You mentioned the Gore campaign coverage, which now has become almost a case study in bias and how the mainstream press essentially adopted the Republican National Committee's talking points. Looking back, it's amazing to note the deafening silence with which that phenomenon was greeted even by the so-called liberal mainstream press. People who knew what was going on -- columnists and so forth -- sat on their hands and did nothing. Why do you think so many progressive columnists and media people didn't do anything then?

I'm not quite sure. I'm an expert in the conservative media. I've never worked at the New York Times, so it's hard for me to say, and I don't like to attribute motive.

Well, do you think this could ever happen again on that scale, that the right would be able to dictate campaign coverage to the mainstream media? Or is the hope with the new infrastructure to be able to make a fuss when misinformation starts to flow?

The hope is to do that. And part of it is providing the factual information in a reasonably quick time -- and through the creation of institutions to give [the media] some backbone so people don't feel out on a limb by themselves.


"The Republican Noise Machine: Right-Wing Media and How It Corrupts Democracy"

By David Brock

Crown Publishers

432 pages

Nonfiction

Buy this book

Do you think Gore felt that way during the 2000 campaign, wondering when people in the press were going to come forward and correct the media misinformation? I got the sense the campaign didn't want to start arguing about newspaper columns because it would seem petty.

Right. And perhaps there was not an understanding of what was happening, or people just kind of laughed it off.

One significant problem is that people [on the left] are in denial about the impact of conservatives in the press. They dismiss something as one story and don't think it will snowball. Liberals don't think these people matter; they think they're crackpots. They may well be crackpots, but they matter. There may be a slow learning curve about understanding that.

Are folks on the left sadly mistaken if they think the Al Hunts and the Margaret Carlsons of the D.C. press corps are going to stand up to the noise machine? As you mention in your book, they don't see that as their job.

I think there's just more genuine independence among columnists and pundits who might be considered liberal. But then there is also that more moderate establishment that doesn't see its job as defending the Democratic Party -- which is not meant to be critical of the people who don't want to engage in that fight. But who else will do it?

Those moderates are certainly presented on the "Crossfire"-type shows as the counterbalance to the Republican noise machine.

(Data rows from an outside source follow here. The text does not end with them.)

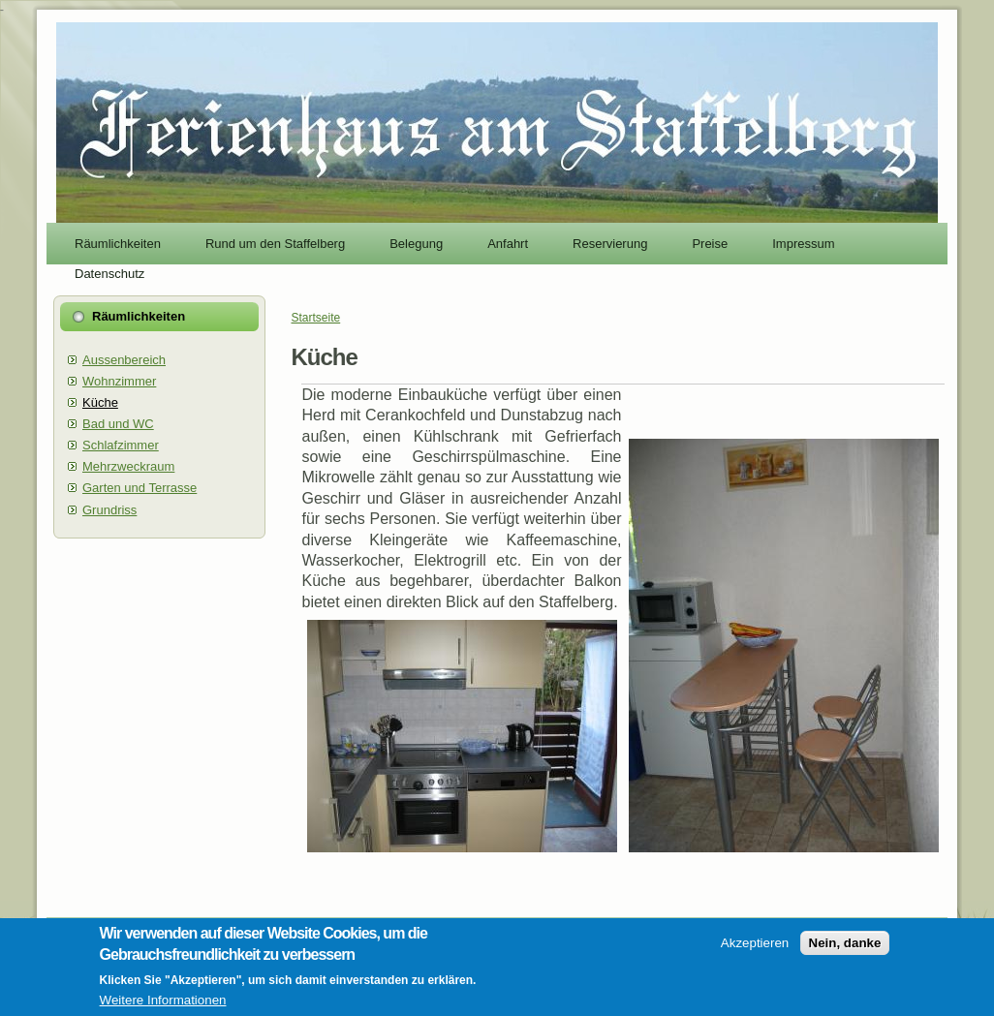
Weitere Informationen (163, 1005)
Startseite (316, 317)
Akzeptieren (755, 947)
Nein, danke (845, 947)
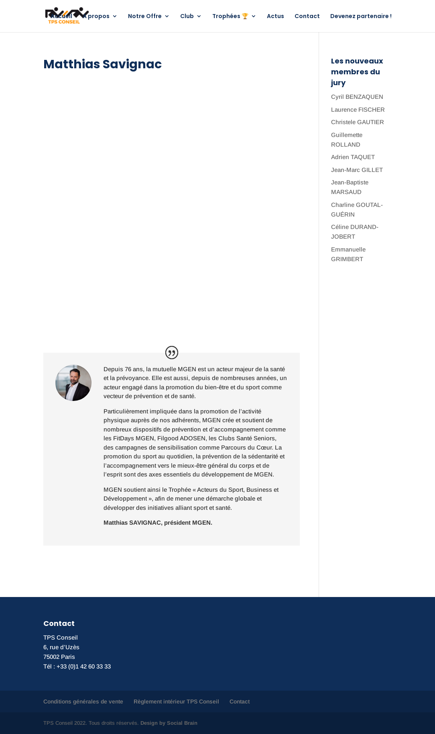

I've been carrying around this ad from a few months ago for the MSNBC lineup for what I believe was a debate night. It had Chris Matthews in the middle and then Norah O'Donnell, an MSNBC journalist, and then Keith Olbermann, who is a neutral MSNBC host, and then [former Republican speechwriter] Peggy Noonan and [former Republican speechwriter] Pat Buchanan and [former Republican congressman] Joe Scarborough. What is that? Forget about pundits who write columns that may be moderate to liberal. The worst of it is that TV producers position journalists and reporters against these right-wingers. Not only is it not a fair fight -- because the journalist isn't going to engage in a partisan debate -- but it reinforces the notion that the press is advocating a liberal agenda. It happens all across cable television.